Canada's Food Guide will now focus on more than just food

A look at the brand new, revised Canada Food Guide. (Health Canada)

The new edition of the Canada Food Guide puts more focus on healthy eating habits and food literacy, rather than what and how much to consume.

The update, released on Tuesday, doesn’t feature specific food groups or serving suggestions, as it has in the past. It instead creates a foundation for healthy eating and food skills, with updated guidance on saturated fat, sodium and sugar.

The Canada Food Guide was first launched in 1942, under the name Canada’s Official Food Rules. The resource is based on scientific research and consultation and is intended to be implemented in schools, promoted by doctors and used as a reference guide in public institutions like daycares and long-term care facilities.  Past incarnations of the document have grouped foods into different categories and included suggestions on how many daily serving of each to eat. The last version of Canada’s food guide was released in 2007.

While the current guide doesn’t centre on different food groupings, it does encourage regular consumptions of vegetables, fruit, whole grains, and protein foods, with an emphasis on the inclusion of more plant-based options. The new guide also promotes behavioural eating habits like cooking more often, eating meals with people from different cultures and generations and observing food-based tradition.  

How vs. How much

Nazima Qureshi, a Toronto-based registered dietician, says nutritional information is constantly evolving and the guide was in line for an update. By shifting the focus to how we eat rather than how much we should eat, the guide can have an impact on Canadians’ food habits.

“I find it really interesting that it’s more focused on how we make decisions,” she tells Yahoo Canada News. “Whether it’s eating together, being more mindful, cooking more at home, as well as keeping in mind environmental concerns.”

The push to incorporate more plant-based foods feels relevant, Qureshi says, as meatless lifestyles becomes increasingly mainstream.

“They aren’t saying that everyone should be a vegan or vegetarian, but incorporate more plant-based proteins,” she says. “That could mean having vegetarian meals once or twice a week as a family and including more lentils, chickpeas and tofu.”

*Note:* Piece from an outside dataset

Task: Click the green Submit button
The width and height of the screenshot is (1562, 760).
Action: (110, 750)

Since starting in her field three years ago, Qureshi’s noticed people are more inclined to use social media or food bloggers as a nutritional resources, rather than consult with a professional. This has the potential to lead to fad diets, which thrive on hashtags, but can be dangerous to those with compromised health.

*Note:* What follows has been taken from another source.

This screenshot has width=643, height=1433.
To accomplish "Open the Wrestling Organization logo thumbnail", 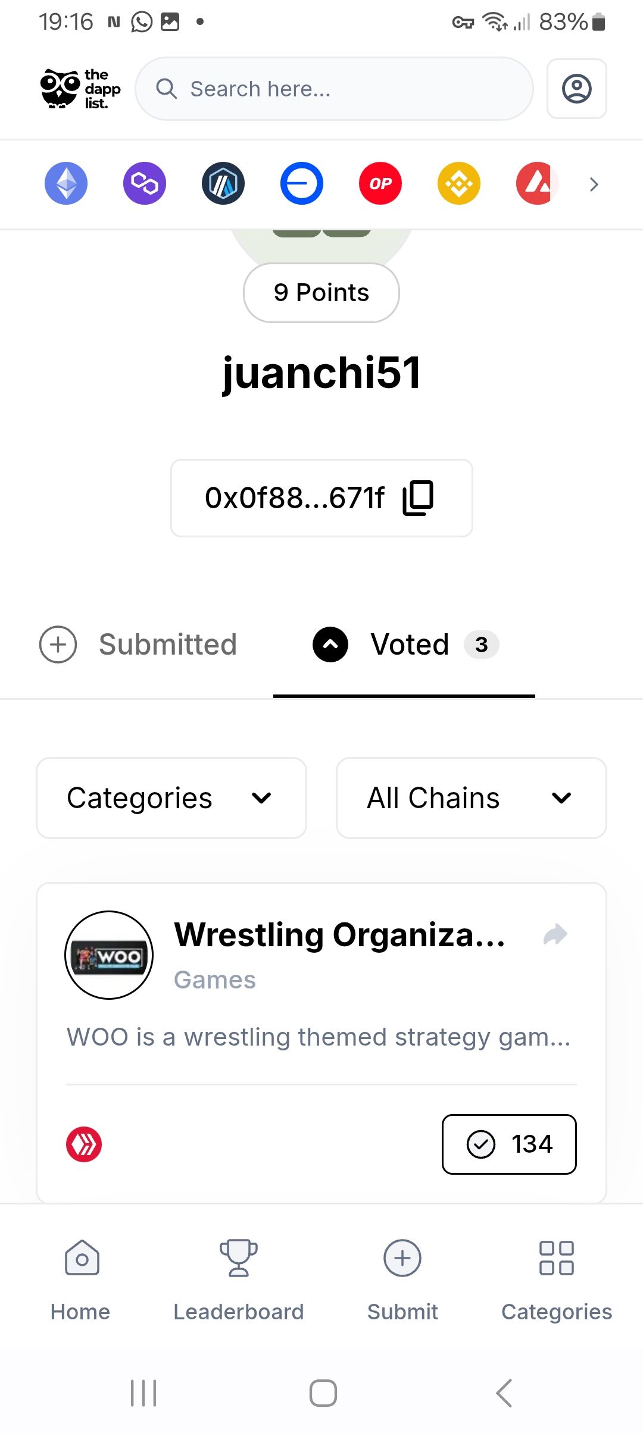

Nutritionists over Food Guide?

“There’s a lot of trends, and there’s really no backing to it,” she says. “Unless you’re speaking to a dietician to get an idea if this is something you should be following, it could be harmful to your health to introduce an extreme new diet.”

The new Canada’s Dietary Guidelines, a guide intended for health care professionals and policy makers, warns that some fad diets can “be restrictive and pose nutritional risks.”

Qureshi hopes Canadians find the new guide useful, but stresses those with health issues or dietary concerns should always consult with professionals.

“Nutritionists and dieticians are a safe place for people to come and get a better understanding on how how their diets can change and how to make positive improvements,” she says.